Tue Apr 17 2007, 08:52AM

Registered Member #162 Joined: Mon Feb 13 2006, 10:25AM
Location: United Kingdom
Posts: 3140

For hobby use you may assume that the dc voltage rating is at least V = SQRT(power x resistance)
this is what you determined yourself.
This rating could be continuous voltage (dc)
OR
rms for a sinewave, which gives a PEAK voltage of SQRT(2xpowerxresistance)

However;
Manufacturers usually give voltage ratings for a particular range/type of resistor
so you have to ensure that both power and voltage ratings are not exceeded.
For each type of resistor there is also a peak voltage rating
which is applicable in circuits that produce pulses of voltage.
There is also a much lower voltage rating for resistors which is the "safety critical" rating
this is for situations where the failure of a component could harm civilians.

Be aware that resistors also have an insulation voltage rating
this is the voltage from any part of the resistor to nearby/touching components.
Ceramic wirewound resistors have a very poor insulation rating, especially when hot, due to the glaze used.

So even though resistors are very simple devices, there are quite a few interesting details.

Steve Conner

Tue Apr 17 2007, 09:43AM

Registered Member #30 Joined: Fri Feb 03 2006, 10:52AM
Location: Glasgow, Scotland
Posts: 6706

wrote ...
So I'm deducing from this that that is why there is no voltage limit on the resistor's side....because 866.025 volts gets you to its max 30 watt's and it HAS to hold that voltage in order to have that watt rating....

Yes, you are right.
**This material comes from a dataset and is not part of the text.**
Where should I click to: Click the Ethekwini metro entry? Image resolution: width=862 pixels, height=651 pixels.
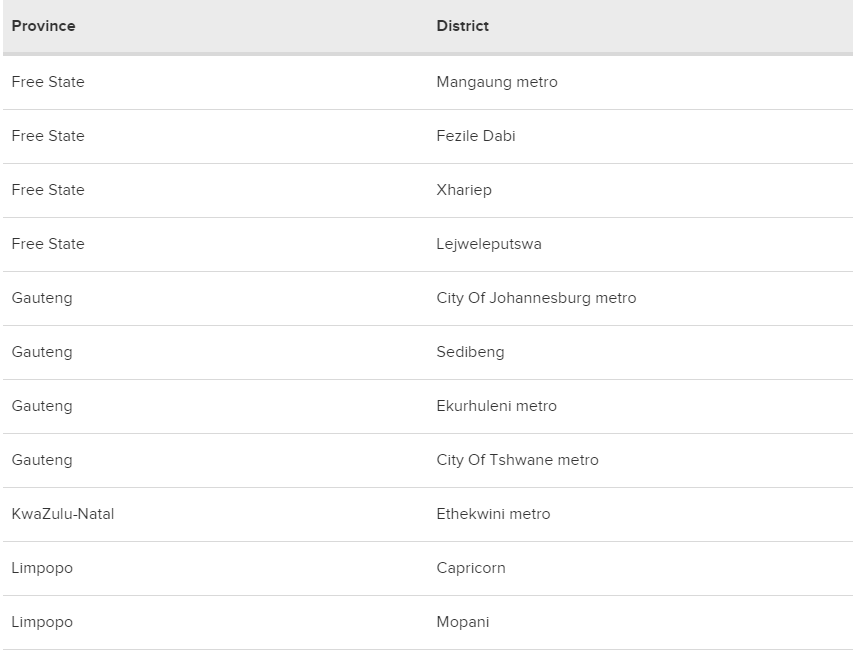(x=493, y=514)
Resistors have typically two voltage ratings. One is determined by the rated power dissipation, like you figured out. The other is the maximum voltage the resistor can stand before arcing over internally. The value of the resistor determines which limit you hit first.

"350V or the square root of (rated power*resistance), whichever is less"

Resistor power ratings can be exceeded a lot for a short time, but only so much. I have had those gold coloured metal cased resistors blow their ends out and spew smoke, while developing a soft-start circuit for a high-powered audio amp.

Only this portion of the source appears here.